To be done ▸
**A)** From the scale-out NAS text, please return the passage starting with "Adding processing power" and going on through "of scale-up systems.", copied word for word.
**B)** Render this sentence from the scale-out NAS text in Spanish: "Once the limit on storage is hit, a new monolithic system is installed, with a new file system to manage."

Text passage ▸
But consolidation and richer file data are not the only issues driving users to examine scale-out NAS solutions.  The global financial crisis has driven IT to examine every new purchase with an increased focus on finding opportunities to reduce both capital and operational expenses.  Technologies that reduce overall storage requirements or that drive higher levels of resource utilization are seeing a significant uptick in interest—and traditional ways of doing business are being re-examined to find ways to drive better efficiencies.

Scale-Out NAS Makes Economic Sense

Multi-dimensional scale is a core requirement of rich file-based storage architectures as well as other applications with similar requirements.  Scale-out, the ability to independently scale and tune bandwidth, processing, and storage capacity on the fly—all while managing the file system and single global namespace—is becoming the new backbone of file-based storage solutions.

Scale-out storage architectures are significantly different than the monolithic, scale-up storage architectures (e.g., traditional NAS or SAN systems) that were developed to meet distributed computing needs.

Scale-Up versus Scale-Out

Scale-up NAS is just as it sounds: it is designed to be monolithic, where lots of storage sits behind one or two NAS heads, and is designed to scale into the multi-TB range behind those NAS heads.  Once the limit on storage is hit, a new monolithic system is installed, with a new file system to manage.  There is no way to share the workload between the systems and migrating directories or files between systems means remapping and remounting for each and every client with access.  Those that have been through it know the pain of the process; it can be excruciating in a large enterprise environment with lots of clients and zero tolerance for downtime.

Performance in today’s monolithic scale-up systems is often scaled by adding a storage rack and more spindles to increase throughput and reduce latency.  In addition to adding spindles, the extra drives are often short-stroked to reduce seek time and further increase throughput, creating an environment with very low storage utilization rates.  This is an expensive proposition for serving throughput-intensive applications.  To create an efficient file serving environment, storage capacity needs to be scaled independent of bandwidth and servers (scale-up) and IO capacity and sequential file serving performance needs to be scaled by adding nodes (scale-out).

The Economics of Scale-Out NAS

Scale-out NAS not only meets rich media performance requirements, it does so cost effectively. With independent scaling of storage capacity, processors, and bandwidth, users can grow when and as needed without buying racks and power supplies in advance of capacity or buying extra spindles to stripe files across.  Consequently, scale-out NAS provides “just-in-time” scalability.  And, with most scale-out systems, many low level storage management tasks are automated, such as expanding the file system when new physical capacity is added and load balancing performance across processors, significantly reducing management costs.

Adding processing power independently, as can be done with scale-out systems, saves more than floor and rack space. In addition to getting better performance, it significantly reduces power consumption relative to scale-up systems since processors typically use 95% less power than an additional disk shelf consumes.

This granular scaling capability provides a price/performance advantage as it allows users to start small and scale where needed.  And, since scale-out systems scale into the multi-petabyte range and are managed as a single entity under a global namespace, the systems can meet most users’ needs without paying the management penalty associated with deploying tens or hundreds of scale-up systems.

Source material ▸

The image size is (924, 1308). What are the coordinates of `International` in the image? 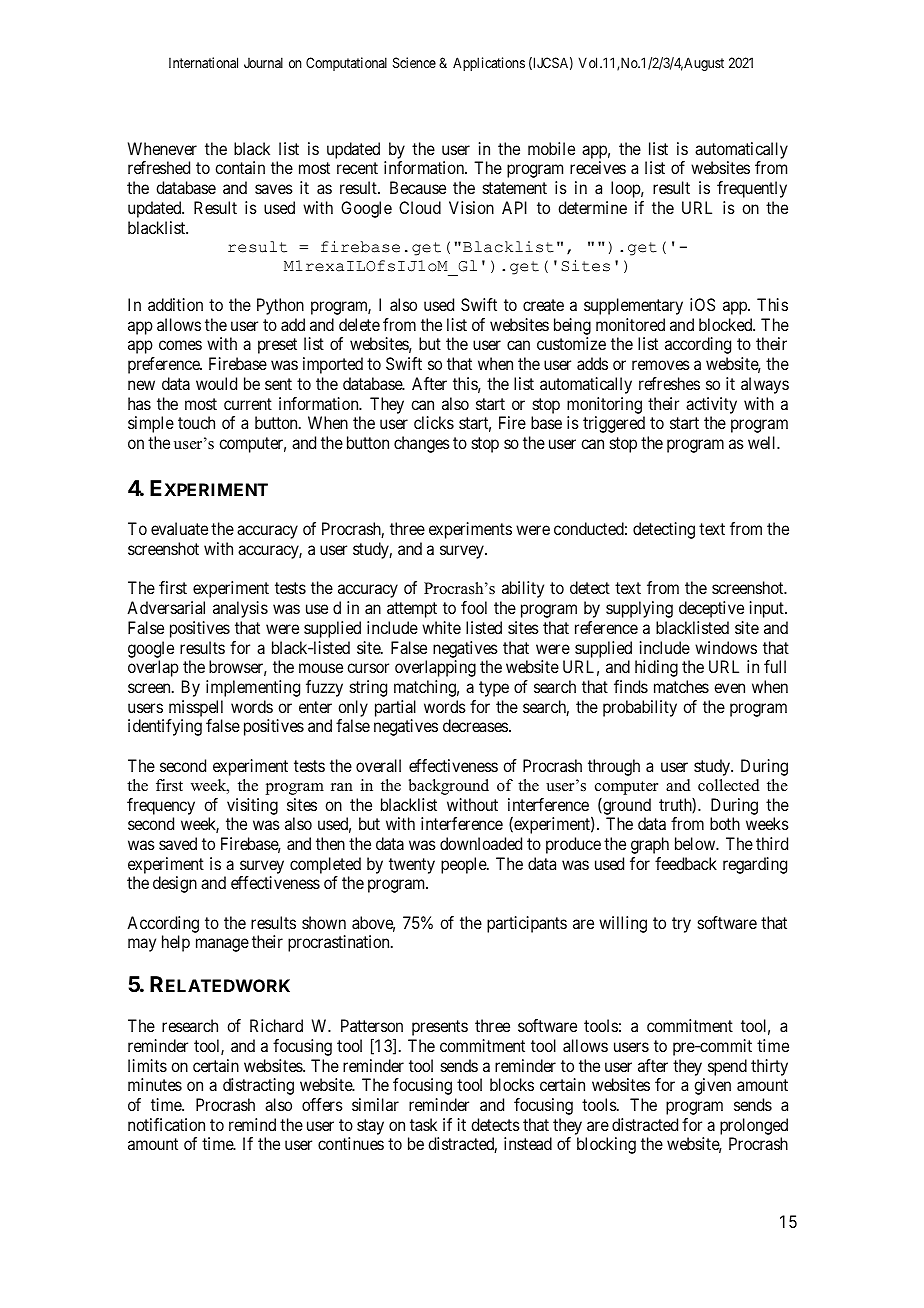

Task-by-task answers ▸
**A)**
Adding processing power independently, as can be done with scale-out systems, saves more than floor and rack space. In addition to getting better performance, it significantly reduces power consumption relative to scale-up systems since processors typically use 95% less power than an additional disk shelf consumes.

This granular scaling capability provides a price/performance advantage as it allows users to start small and scale where needed.  And, since scale-out systems scale into the multi-petabyte range and are managed as a single entity under a global namespace, the systems can meet most users’ needs without paying the management penalty associated with deploying tens or hundreds of scale-up systems.

**B)** Una vez que se alcanza el límite de almacenamiento, se instala un nuevo sistema monolítico, con un nuevo sistema de archivos que administrar.